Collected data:
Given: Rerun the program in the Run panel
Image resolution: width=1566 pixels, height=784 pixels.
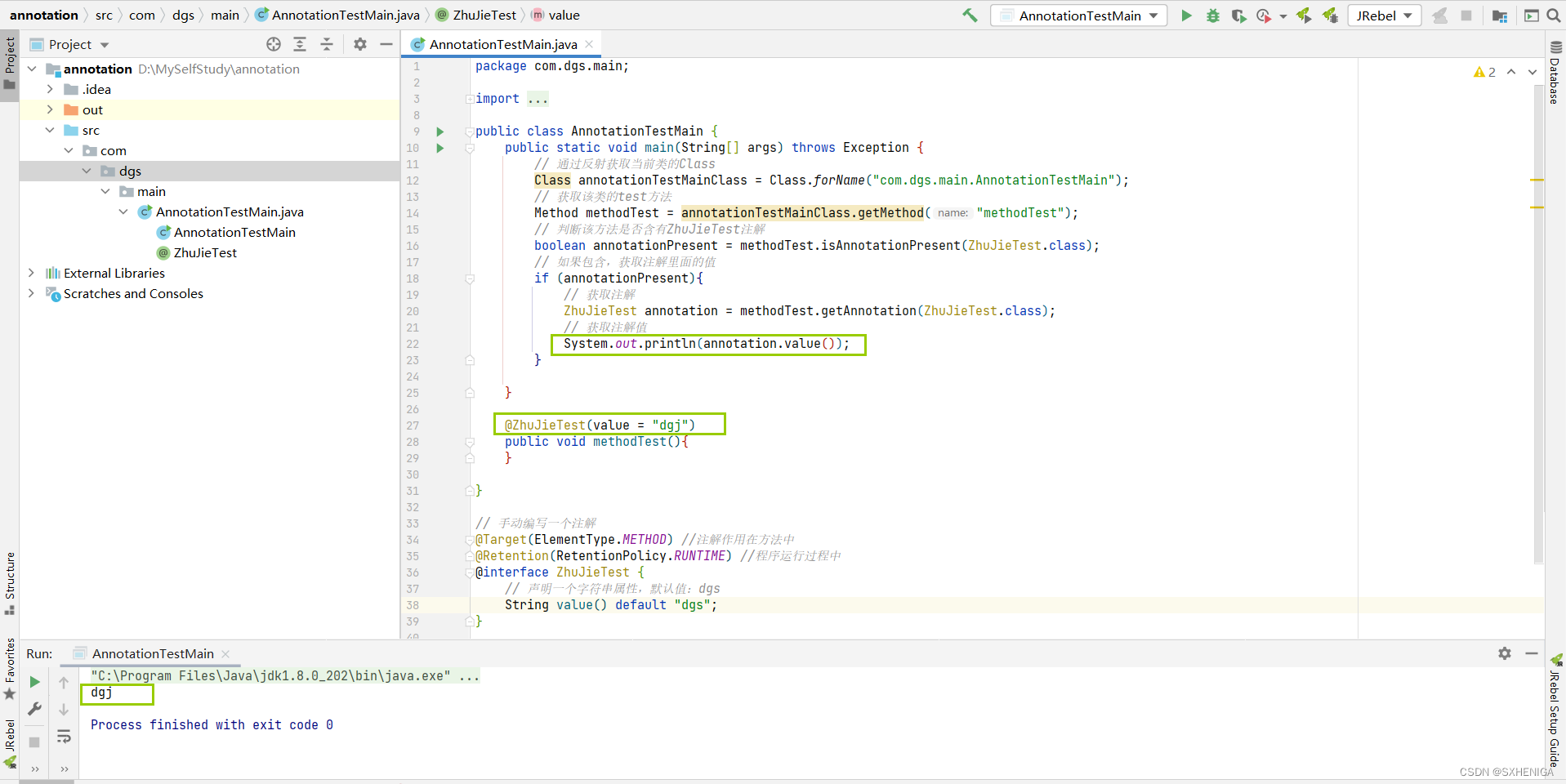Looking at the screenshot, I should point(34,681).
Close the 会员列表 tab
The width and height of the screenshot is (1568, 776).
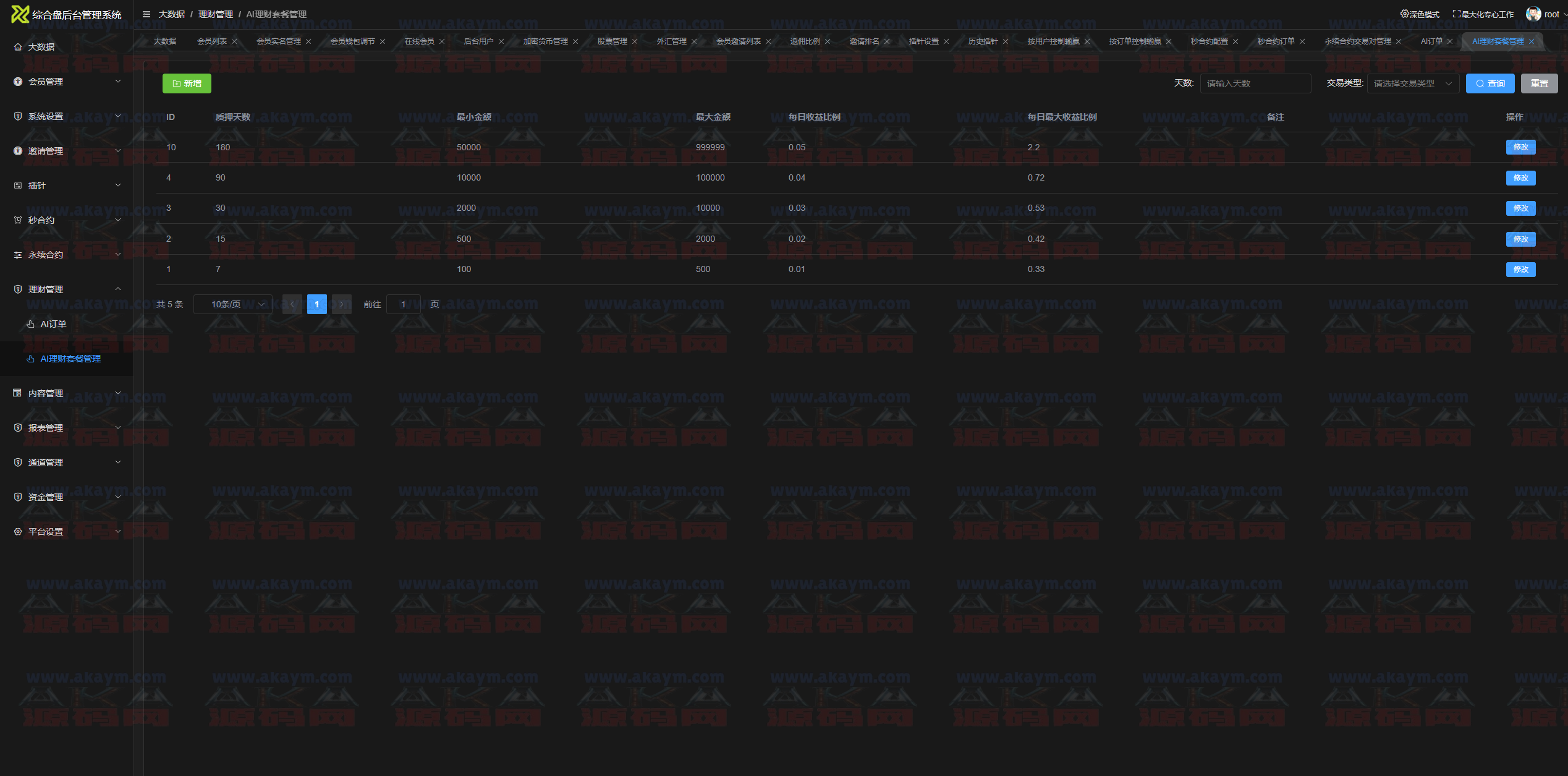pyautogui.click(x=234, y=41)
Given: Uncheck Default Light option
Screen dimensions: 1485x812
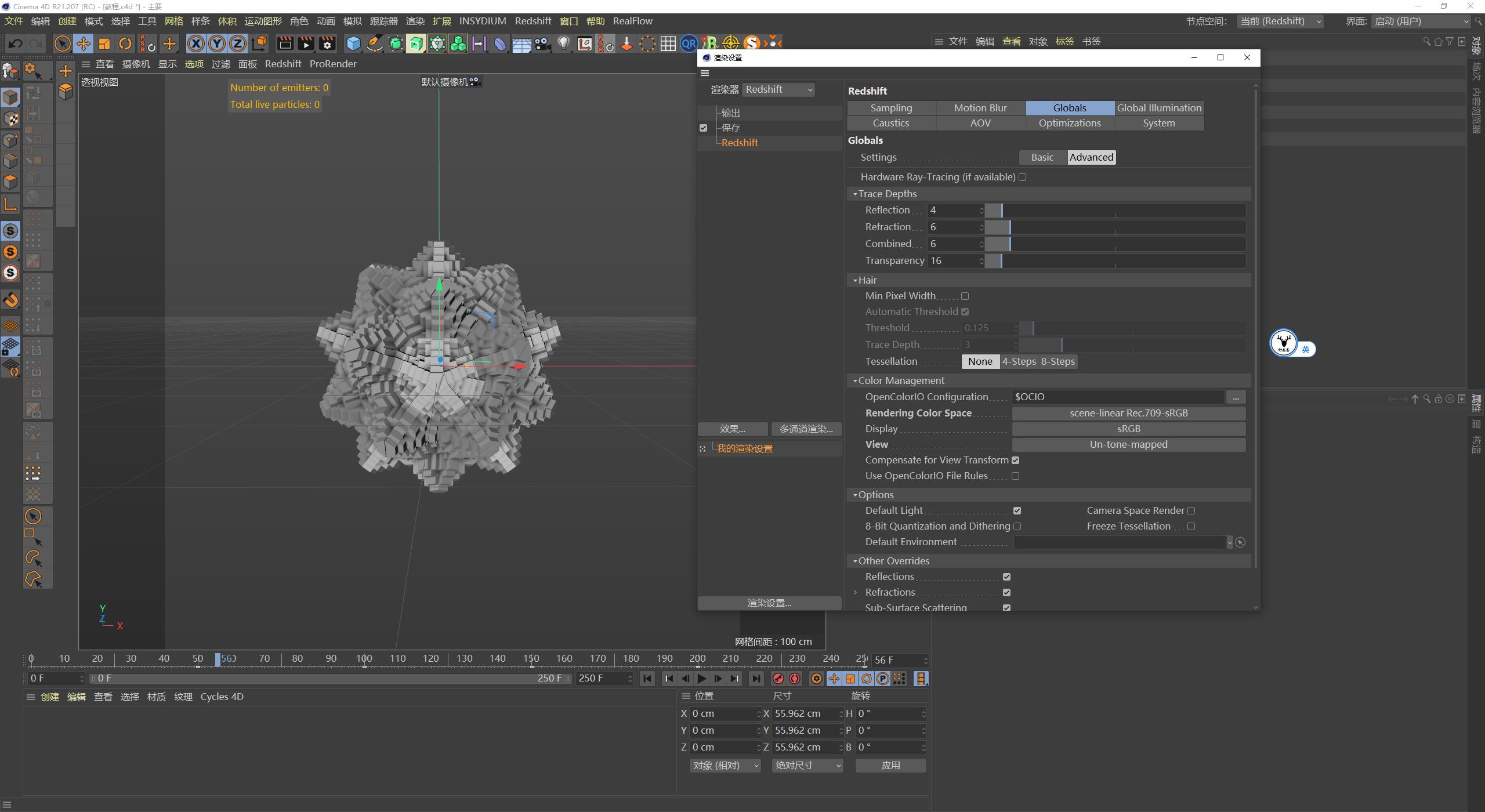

**Problem details**
Where the line with "Close the 会员列表 tab" appears, begin there and transcribe exactly through the last line of the data, leaving all pictures aside.

**Response to this task**
Close the 会员列表 tab
The width and height of the screenshot is (1568, 776).
pyautogui.click(x=234, y=41)
Given: Uncheck Default Light option
Screen dimensions: 1485x812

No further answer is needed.